You notice on the way that the box bushes are overdue their annual 'haircut'. It has been  left until later this year waiting for the chance of an overnight frost to be past. Just then you notice a blackbird with a beakful of potential baby chick food. You have suspected they are nesting in the garden and you settle down to watch where the bird is heading as it may mean that an occupied box bush will have to wait until the baby birds have fledged before being trimmed. It takes a few food runs to establish which bush it is as the parent doesn't fly straight to the nest but cunningly diverts through other shrubs.

You then notice that some tulips in a tub should be dead-headed and that the tub is rather dry - in fact all the outdoor pots and tubs need water on what is set to be a warm sunny day. Several watering can runs later you then think that the cuttings that have been sheltering on the conservatory window sill could be outdoors now so you go to bring them out.

You look up and notice the clock on the conservatory wall seems to be very fast.

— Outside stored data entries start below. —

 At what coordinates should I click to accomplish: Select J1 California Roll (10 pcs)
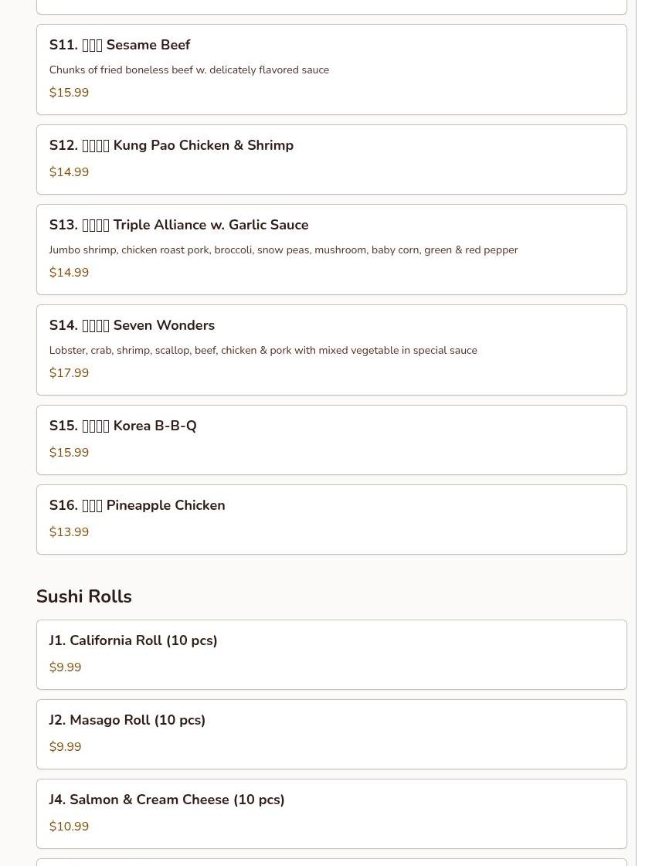(331, 655)
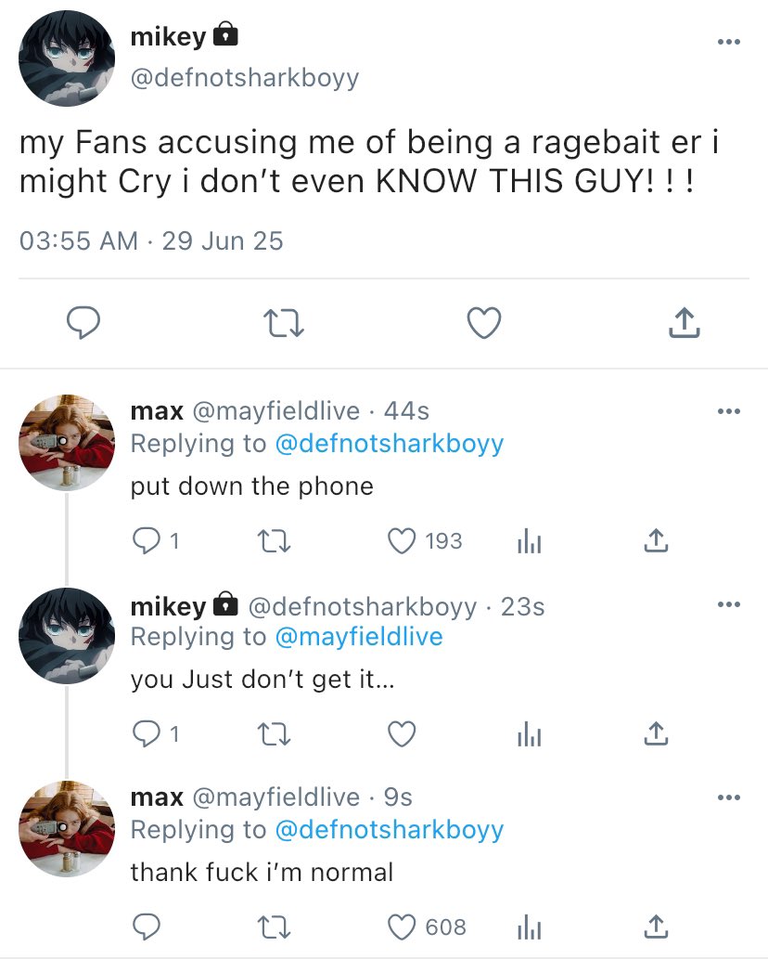Screen dimensions: 768x959
Task: View analytics for "thank fuck i'm normal" reply
Action: point(529,927)
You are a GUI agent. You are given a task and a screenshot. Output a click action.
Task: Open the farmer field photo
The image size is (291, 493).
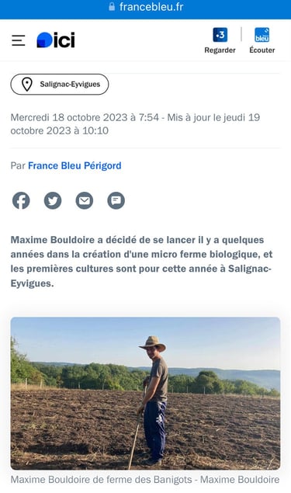pyautogui.click(x=146, y=394)
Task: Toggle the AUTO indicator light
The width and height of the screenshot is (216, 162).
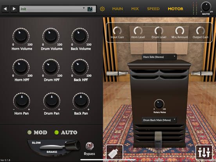Action: point(56,132)
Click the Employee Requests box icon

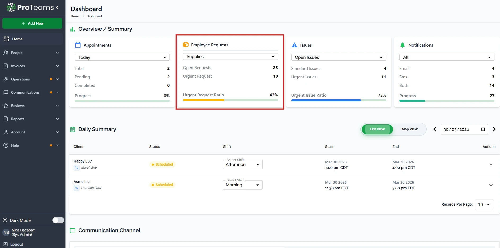point(186,45)
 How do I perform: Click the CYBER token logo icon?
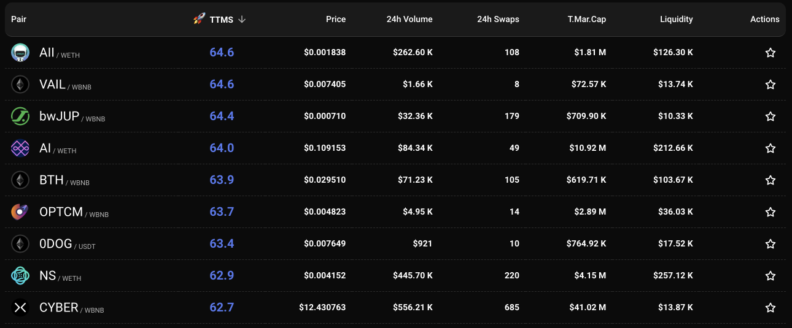[x=20, y=308]
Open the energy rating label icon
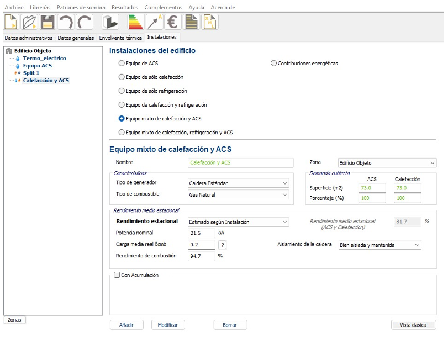This screenshot has height=337, width=448. coord(136,22)
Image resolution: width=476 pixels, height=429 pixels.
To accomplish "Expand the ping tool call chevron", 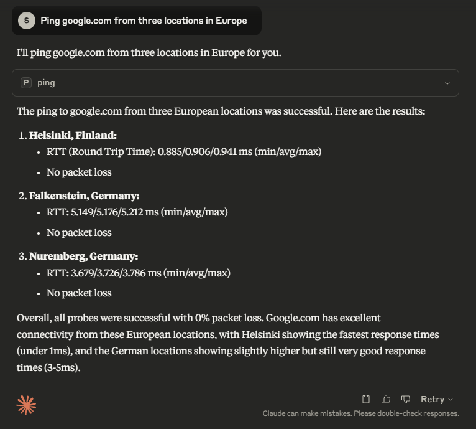I will coord(447,83).
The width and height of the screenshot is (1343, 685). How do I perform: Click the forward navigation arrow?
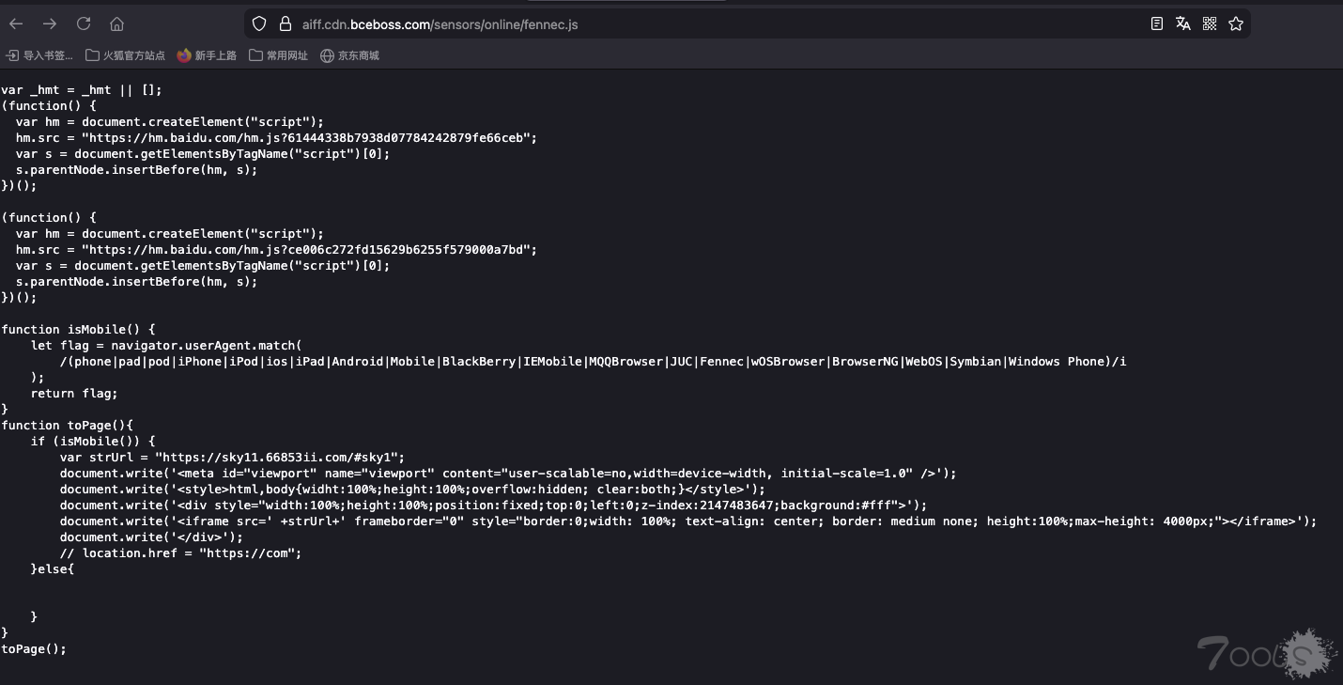pyautogui.click(x=50, y=23)
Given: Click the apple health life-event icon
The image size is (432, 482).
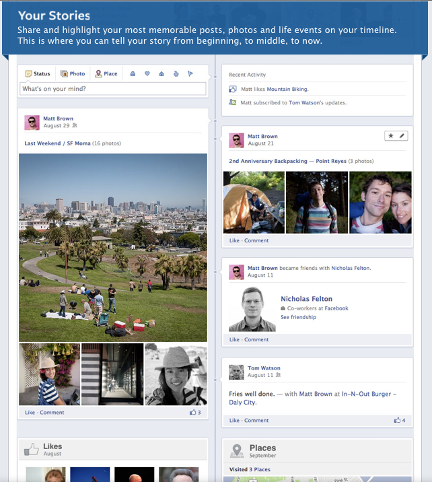Looking at the screenshot, I should point(176,74).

Now that really will need adjusting as you rely on that when you are pottering about outside. Just then a voice at your elbow says "Ahem. You haven't forgotten that we have someone coming to lunch, have you? You know he will be right on time." (Oh, so that really is the time!)
"Of course not." Your voice trails over your shoulder as you try to make a hasty sprint to the kitchen look like a nonchalant stroll.

So what is really going on here? A butterfly brain at play, displacement behaviour or serial distraction? In this instance it was probably nothing more complicated than finding excuses reasons for staying in the garden on the warmest day of the year so far. Drawn as a diagram would it be a mind map or a flow chart? I like to think of it as a daisy chain.
And yes, lunch worked out just fine with everything on the table on time.